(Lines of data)
• • • • • • •

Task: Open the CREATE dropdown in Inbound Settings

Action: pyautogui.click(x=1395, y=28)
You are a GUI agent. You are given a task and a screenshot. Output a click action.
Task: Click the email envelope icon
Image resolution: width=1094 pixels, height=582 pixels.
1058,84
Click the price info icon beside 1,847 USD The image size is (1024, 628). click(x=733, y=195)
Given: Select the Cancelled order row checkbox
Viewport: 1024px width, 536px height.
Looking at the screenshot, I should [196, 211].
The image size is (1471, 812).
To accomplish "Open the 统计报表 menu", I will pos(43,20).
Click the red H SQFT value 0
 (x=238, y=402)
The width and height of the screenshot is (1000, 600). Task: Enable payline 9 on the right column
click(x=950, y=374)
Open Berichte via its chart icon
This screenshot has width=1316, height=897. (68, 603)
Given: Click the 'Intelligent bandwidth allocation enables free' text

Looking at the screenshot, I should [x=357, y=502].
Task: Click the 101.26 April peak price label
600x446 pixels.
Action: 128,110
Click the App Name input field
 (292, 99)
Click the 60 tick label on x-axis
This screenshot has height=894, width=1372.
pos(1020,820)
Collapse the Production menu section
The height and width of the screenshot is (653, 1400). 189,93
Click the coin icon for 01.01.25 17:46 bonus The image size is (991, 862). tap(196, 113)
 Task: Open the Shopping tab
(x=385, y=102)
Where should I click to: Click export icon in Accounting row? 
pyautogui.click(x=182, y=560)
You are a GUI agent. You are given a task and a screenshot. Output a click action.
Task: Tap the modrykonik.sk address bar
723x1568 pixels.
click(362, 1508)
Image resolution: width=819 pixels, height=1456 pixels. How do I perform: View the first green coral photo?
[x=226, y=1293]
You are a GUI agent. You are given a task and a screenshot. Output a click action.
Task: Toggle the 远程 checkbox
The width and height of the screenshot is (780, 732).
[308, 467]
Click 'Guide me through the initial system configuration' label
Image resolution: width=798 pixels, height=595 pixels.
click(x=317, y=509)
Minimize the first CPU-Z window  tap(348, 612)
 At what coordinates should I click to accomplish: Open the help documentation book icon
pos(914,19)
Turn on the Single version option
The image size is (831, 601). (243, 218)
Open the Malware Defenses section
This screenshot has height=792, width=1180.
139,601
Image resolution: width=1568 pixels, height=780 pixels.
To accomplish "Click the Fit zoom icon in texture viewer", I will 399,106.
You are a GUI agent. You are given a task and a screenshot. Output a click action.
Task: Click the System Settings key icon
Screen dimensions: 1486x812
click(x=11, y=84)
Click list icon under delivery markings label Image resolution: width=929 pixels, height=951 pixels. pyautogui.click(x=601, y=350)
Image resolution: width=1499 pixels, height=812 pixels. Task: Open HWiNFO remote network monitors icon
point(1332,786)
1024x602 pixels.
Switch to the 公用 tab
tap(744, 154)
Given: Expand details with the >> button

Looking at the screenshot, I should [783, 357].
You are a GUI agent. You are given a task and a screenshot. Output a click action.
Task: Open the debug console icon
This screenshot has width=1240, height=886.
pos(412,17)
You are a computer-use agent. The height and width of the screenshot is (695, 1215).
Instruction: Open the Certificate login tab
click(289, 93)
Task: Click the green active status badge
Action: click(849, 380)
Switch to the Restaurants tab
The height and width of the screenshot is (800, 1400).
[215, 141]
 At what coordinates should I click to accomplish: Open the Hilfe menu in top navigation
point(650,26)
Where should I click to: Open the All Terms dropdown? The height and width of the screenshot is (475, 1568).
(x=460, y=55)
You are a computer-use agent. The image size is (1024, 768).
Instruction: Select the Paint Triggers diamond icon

• • • • • • •

• **EXERCISE PROMPT**:
Count the lines in the material above that contain the string "label". Reply with the number alone.

• **SOLUTION BELOW**:
4